Despite a dip to 0.7811, there was no follow through selling in EUR/GBP and the cross quickly recovered. Initial bias is neutral this week for some more sideway trading. But note again that we'll stay cautiously bearish as long as 0.7962 resistance holds. Decline from 0.9083 is still in favor to resume. Below 0.7811 will target 0.7755 low first and break will confirm fall resumption for 0.7692 key support level next. However, break of 0.7962 resistance will now be an early sign of reversal and should turn focus back to 0.8152 resistance instead.

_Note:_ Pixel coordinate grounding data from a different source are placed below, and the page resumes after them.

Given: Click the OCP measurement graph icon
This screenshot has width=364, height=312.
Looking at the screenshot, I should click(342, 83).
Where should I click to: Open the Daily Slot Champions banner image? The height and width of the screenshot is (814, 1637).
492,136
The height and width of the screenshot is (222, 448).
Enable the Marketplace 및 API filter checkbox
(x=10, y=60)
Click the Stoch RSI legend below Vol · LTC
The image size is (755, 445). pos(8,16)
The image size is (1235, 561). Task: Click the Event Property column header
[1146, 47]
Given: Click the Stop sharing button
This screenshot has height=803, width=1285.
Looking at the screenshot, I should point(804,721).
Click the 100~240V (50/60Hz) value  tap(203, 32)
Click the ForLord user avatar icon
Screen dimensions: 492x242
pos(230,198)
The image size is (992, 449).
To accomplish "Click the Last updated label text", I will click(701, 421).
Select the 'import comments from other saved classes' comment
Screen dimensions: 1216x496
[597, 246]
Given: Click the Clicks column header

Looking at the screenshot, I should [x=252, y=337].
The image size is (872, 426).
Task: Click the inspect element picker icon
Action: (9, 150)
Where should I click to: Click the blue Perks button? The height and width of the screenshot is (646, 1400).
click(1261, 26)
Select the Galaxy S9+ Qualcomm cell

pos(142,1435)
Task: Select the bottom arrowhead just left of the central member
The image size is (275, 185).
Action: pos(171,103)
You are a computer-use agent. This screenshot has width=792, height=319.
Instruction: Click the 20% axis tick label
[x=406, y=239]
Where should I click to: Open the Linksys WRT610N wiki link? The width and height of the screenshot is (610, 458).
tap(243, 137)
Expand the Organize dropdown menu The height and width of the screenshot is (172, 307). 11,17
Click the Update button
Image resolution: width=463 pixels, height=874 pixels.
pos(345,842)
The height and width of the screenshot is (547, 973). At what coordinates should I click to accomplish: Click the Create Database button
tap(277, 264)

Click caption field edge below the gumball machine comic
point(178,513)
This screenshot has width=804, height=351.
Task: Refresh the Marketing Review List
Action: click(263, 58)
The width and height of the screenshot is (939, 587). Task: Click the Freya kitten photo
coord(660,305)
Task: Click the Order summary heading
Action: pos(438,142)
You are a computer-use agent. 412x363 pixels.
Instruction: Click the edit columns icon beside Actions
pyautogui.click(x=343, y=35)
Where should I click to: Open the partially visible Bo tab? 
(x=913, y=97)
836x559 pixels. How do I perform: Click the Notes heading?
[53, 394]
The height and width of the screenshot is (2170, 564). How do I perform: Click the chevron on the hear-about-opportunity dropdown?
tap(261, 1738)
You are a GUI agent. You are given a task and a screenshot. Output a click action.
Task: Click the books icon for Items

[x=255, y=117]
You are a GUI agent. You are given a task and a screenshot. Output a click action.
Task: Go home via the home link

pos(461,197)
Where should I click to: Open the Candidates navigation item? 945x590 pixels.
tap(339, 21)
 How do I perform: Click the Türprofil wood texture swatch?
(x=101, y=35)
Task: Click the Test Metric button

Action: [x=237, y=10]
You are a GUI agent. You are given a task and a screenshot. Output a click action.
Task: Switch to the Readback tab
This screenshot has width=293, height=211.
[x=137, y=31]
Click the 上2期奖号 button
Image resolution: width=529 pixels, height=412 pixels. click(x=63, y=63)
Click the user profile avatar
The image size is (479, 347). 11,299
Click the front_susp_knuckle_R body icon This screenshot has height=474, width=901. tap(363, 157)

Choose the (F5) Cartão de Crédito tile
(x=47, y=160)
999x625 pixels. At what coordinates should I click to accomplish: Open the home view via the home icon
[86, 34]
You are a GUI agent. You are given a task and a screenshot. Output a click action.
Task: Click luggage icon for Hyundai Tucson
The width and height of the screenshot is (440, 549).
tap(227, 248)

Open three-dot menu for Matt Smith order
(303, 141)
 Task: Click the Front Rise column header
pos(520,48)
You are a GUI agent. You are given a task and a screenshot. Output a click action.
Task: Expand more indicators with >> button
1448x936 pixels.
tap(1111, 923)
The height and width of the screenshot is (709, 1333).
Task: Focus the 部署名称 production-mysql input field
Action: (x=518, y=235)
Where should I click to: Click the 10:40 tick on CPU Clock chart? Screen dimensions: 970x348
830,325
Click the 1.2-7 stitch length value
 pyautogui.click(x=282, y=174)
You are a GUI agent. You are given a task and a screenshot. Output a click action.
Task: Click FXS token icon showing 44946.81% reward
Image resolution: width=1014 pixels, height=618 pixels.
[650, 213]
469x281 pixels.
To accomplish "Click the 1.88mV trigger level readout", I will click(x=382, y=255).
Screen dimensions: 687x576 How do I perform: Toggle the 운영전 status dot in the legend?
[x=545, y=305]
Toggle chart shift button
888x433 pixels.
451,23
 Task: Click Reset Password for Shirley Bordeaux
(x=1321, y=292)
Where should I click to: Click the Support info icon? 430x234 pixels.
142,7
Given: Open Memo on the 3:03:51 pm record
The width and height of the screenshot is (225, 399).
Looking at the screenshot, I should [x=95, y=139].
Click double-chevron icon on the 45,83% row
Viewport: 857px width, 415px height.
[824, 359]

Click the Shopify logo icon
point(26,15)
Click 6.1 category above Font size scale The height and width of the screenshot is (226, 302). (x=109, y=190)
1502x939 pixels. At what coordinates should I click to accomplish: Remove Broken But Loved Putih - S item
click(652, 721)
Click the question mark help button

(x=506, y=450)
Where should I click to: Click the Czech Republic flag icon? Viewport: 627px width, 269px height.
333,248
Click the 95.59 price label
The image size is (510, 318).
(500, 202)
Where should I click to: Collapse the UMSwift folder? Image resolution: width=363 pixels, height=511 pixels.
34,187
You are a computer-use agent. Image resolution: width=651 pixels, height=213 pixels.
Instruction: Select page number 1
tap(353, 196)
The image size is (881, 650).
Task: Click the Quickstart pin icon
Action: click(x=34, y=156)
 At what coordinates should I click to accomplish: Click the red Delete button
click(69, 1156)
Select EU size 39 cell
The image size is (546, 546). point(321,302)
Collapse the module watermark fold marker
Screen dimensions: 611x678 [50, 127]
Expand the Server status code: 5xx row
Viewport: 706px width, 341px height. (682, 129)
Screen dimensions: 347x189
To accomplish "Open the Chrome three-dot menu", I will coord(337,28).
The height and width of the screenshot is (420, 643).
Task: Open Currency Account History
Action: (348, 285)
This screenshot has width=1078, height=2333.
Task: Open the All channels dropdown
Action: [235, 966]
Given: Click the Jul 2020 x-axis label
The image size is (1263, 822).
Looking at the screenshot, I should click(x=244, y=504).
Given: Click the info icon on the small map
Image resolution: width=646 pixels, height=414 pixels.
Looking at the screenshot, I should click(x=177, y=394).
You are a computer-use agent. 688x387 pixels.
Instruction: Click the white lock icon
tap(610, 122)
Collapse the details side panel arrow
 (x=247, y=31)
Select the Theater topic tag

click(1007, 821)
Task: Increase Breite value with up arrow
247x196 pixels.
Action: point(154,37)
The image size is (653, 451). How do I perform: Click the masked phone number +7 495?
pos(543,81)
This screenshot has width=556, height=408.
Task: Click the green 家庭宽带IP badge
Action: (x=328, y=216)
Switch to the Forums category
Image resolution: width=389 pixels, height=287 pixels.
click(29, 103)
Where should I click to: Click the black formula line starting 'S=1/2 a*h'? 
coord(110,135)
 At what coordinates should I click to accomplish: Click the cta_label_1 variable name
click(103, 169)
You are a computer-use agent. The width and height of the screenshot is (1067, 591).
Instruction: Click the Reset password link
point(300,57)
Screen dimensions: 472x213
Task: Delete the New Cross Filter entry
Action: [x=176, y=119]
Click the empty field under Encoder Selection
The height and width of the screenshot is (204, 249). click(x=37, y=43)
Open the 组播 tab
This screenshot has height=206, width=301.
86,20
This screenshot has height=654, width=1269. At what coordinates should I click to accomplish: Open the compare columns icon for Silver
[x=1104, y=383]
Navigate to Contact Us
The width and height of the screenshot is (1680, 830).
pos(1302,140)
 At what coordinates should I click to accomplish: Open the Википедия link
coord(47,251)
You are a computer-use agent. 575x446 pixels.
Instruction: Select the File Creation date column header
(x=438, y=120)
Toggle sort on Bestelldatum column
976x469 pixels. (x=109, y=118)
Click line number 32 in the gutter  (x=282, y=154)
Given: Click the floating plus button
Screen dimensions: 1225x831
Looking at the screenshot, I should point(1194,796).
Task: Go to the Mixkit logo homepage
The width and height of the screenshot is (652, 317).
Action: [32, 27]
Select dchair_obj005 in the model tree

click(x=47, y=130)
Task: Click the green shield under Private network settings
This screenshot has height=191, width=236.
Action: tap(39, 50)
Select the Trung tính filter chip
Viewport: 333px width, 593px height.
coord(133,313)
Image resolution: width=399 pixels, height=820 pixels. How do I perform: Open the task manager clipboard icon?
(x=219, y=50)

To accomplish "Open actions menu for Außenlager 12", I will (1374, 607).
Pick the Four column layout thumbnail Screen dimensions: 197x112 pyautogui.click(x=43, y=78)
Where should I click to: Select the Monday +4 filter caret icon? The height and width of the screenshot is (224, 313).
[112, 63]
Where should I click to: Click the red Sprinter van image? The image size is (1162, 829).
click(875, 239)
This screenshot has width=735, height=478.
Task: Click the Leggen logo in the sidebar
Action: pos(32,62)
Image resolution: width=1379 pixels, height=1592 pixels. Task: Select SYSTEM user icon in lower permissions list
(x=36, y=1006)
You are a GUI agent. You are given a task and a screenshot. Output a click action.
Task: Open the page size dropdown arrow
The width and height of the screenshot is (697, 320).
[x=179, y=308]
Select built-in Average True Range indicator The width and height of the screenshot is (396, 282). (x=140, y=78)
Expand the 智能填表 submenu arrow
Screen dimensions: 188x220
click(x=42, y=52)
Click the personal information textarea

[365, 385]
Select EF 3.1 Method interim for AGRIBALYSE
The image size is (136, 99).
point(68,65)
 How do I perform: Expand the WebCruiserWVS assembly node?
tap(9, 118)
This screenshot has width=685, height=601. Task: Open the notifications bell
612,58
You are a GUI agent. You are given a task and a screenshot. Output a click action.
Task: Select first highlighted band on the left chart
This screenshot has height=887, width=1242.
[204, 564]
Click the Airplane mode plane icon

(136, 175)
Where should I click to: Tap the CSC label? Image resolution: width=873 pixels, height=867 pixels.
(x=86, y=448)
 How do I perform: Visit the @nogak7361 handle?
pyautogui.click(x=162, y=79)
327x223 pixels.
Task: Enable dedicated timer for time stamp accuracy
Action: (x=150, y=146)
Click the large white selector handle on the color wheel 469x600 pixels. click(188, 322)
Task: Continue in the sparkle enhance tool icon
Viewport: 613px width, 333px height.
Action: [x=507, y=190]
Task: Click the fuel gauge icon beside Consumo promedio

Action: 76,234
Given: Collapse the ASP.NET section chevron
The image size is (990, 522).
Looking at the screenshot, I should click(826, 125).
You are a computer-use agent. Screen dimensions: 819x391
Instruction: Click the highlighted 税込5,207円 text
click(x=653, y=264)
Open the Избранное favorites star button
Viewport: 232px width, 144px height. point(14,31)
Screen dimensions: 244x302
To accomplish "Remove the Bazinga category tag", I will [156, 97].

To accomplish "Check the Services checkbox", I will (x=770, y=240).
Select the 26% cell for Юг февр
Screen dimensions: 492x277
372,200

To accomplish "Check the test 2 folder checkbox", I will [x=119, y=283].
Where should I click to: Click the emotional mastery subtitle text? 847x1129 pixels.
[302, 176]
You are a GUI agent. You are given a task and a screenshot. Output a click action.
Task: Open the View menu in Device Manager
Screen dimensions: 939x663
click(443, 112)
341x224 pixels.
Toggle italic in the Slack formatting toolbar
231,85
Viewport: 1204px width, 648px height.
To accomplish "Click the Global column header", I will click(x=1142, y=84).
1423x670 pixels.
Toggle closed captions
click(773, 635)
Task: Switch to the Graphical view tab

In the bigger picture, price actions from 0.9799 are treated as a long term consolidation pattern with fall from 0.9083 as the third leg. Strong support is expected inside 0.7693/8186 support zone to conclude the consolidation. Hence, we'll continue to focus on reversal signal during this stage of the decline. Break of 0.8152 resistance will indicate medium term reversal. However, sustained break of 0.7693 will invalidate this view and could then bring deeper fall to 100% projection of 0.9799 to 0.8067 from 0.9083 at 0.7351 or even further to 0.6535/7258 support zone.

In the long term picture, the long term up trend now looks very vulnerable even though EUR/GBP is still holding on to 0.7693 key support and 61.8% retracement of 0.5680 to 0.9799 at 0.7740. Sustained break of 0.7693 will bring deeper fall back to 0.6535/7258 support zone.